Getting A Fair Share

By Nathan Tucker

In his closing remarks during last week’s presidential debate, President Obama candidly described America as a place where “everybody’s getting a fair shot.  And everybody’s getting a fair share.”  Tragically, this view of America is shared by far too many voters in today’s modern welfare state.

Obama’s penchant for wealth redistribution is well known, but he is merely the supplier meeting the demand.  Obama is simply responding to the desire for a redistributive state by voters who have become addicted to other people’s money.  And while he is honest with his agenda, the very politicians who criticize his statements find themselves unwilling to just say “no” to their constituents.

Though few will openly admit to it, an increasing number of Americans believe that their mere existence entitles them to a fair share from the government.  We have, for example, politicians telling smiling addicts that we have to “protect Medicare” because seniors have somehow “earned it” simply by “a lifetime of hard work.”

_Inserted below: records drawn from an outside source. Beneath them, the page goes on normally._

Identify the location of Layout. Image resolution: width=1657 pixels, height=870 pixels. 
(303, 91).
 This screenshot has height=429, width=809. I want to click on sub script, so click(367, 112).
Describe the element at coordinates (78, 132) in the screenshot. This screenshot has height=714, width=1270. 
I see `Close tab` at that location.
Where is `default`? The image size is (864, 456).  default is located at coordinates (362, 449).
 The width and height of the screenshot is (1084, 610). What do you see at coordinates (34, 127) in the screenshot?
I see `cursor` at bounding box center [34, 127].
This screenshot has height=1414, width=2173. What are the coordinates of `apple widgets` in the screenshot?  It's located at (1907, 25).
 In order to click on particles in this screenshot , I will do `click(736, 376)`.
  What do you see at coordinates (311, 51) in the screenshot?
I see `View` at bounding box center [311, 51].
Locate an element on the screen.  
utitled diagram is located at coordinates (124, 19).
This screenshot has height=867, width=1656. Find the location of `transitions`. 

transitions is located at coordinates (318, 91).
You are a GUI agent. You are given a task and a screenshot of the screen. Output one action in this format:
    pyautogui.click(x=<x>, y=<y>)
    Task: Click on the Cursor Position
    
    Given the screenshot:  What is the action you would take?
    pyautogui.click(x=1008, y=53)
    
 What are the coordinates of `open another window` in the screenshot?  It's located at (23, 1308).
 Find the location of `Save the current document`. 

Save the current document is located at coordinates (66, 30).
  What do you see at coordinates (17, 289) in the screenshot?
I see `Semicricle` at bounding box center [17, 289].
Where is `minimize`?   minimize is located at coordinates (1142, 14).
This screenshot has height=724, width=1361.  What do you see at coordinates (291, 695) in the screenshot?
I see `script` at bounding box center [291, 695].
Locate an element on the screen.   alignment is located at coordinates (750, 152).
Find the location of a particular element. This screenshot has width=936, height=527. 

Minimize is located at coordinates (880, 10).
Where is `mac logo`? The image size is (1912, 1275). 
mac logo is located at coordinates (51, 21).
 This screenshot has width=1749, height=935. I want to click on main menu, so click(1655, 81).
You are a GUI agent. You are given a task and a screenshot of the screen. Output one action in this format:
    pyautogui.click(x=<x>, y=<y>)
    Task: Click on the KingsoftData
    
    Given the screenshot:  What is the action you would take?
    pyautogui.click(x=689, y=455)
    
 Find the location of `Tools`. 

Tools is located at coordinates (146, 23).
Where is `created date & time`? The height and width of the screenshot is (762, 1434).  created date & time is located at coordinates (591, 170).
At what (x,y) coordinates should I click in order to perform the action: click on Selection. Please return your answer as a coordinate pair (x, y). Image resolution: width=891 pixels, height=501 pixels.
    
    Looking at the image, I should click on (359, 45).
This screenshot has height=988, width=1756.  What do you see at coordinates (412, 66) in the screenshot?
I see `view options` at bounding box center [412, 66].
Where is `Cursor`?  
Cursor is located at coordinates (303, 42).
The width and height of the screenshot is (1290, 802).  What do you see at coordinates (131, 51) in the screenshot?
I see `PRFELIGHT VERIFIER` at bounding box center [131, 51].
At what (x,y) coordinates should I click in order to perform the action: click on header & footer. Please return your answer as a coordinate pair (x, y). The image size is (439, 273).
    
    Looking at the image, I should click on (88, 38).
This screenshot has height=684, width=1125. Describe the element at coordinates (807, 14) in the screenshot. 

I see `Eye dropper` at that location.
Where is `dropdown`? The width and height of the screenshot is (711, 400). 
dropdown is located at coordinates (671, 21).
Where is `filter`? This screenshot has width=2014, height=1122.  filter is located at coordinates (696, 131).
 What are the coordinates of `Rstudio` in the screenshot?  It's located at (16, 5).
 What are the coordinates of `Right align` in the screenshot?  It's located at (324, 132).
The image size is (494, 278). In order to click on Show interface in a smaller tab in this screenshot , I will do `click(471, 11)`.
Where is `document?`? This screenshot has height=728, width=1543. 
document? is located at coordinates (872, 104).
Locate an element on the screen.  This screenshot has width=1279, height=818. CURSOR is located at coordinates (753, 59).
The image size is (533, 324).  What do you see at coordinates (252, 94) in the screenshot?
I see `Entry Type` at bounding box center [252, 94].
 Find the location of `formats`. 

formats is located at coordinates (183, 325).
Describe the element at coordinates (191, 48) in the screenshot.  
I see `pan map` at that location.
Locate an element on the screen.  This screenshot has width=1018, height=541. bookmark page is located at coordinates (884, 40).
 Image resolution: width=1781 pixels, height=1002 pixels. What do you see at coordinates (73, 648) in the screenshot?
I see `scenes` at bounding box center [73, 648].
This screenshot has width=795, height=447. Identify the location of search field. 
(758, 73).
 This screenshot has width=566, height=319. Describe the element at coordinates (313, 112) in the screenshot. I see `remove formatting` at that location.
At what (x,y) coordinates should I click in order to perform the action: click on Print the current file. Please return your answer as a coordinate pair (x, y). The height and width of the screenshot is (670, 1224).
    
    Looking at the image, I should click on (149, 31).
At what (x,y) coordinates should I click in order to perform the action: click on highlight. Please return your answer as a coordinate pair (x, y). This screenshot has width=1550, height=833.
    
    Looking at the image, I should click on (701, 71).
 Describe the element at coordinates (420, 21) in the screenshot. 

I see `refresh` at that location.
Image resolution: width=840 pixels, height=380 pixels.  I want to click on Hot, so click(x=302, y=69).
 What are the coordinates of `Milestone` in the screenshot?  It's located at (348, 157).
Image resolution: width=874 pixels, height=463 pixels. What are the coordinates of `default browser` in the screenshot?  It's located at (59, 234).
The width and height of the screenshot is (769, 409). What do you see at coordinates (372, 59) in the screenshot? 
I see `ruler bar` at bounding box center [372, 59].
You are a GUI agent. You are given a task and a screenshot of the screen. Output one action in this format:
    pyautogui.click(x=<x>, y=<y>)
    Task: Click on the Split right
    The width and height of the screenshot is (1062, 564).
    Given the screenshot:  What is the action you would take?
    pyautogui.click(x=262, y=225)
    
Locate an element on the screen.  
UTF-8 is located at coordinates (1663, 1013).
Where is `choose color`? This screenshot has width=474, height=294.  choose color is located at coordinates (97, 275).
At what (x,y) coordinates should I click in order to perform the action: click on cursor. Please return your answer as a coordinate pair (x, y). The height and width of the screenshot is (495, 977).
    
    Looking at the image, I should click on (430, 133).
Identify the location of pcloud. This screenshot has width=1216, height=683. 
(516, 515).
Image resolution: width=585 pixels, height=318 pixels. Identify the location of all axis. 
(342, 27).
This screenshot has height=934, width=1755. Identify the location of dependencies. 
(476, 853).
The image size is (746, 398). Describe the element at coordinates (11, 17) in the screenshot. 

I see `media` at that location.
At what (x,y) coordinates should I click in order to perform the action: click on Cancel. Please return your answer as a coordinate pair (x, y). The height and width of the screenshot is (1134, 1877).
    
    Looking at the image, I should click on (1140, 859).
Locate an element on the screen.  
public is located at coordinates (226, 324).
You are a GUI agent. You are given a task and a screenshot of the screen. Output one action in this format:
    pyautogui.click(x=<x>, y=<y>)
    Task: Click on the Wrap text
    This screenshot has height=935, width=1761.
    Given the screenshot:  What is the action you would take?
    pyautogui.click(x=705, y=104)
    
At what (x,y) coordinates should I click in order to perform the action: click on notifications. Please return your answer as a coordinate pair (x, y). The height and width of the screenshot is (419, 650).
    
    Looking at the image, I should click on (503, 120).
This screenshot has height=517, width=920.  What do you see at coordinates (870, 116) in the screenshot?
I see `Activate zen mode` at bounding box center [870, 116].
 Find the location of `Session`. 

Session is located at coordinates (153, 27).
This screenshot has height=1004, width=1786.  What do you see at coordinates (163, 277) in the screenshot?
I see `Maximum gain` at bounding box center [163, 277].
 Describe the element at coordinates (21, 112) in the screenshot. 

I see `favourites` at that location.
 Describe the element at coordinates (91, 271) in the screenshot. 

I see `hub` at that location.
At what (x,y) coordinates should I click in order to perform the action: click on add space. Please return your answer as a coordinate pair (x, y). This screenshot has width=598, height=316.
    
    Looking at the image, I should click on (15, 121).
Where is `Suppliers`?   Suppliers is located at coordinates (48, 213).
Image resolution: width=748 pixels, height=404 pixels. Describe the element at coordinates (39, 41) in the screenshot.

Most Americans still publicly denounce the idea of wealth redistribution, except when it comes to their “fair share.”  Most decry those who live off the labor of other people, except when it comes to their own government provided jobs and benefits.  As the noted economist Milton Friedman sarcastically put it, “Of course none of us are greedy.  It’s only the other fellow who’s greedy.”

In 2010, 49 percent of the U.S. population lived in a household that received some form of government assistance.   However, if you add all federal benefits, from Social Security to tax expenditures such as mortgage-interest deductions, 96 percent of Americans have received assistance from the federal government at some point in their lives.  If you include the 22 million government employees at the federal, state, and local level, 165 million of America’s 308 citizens are at least partially dependent on the state.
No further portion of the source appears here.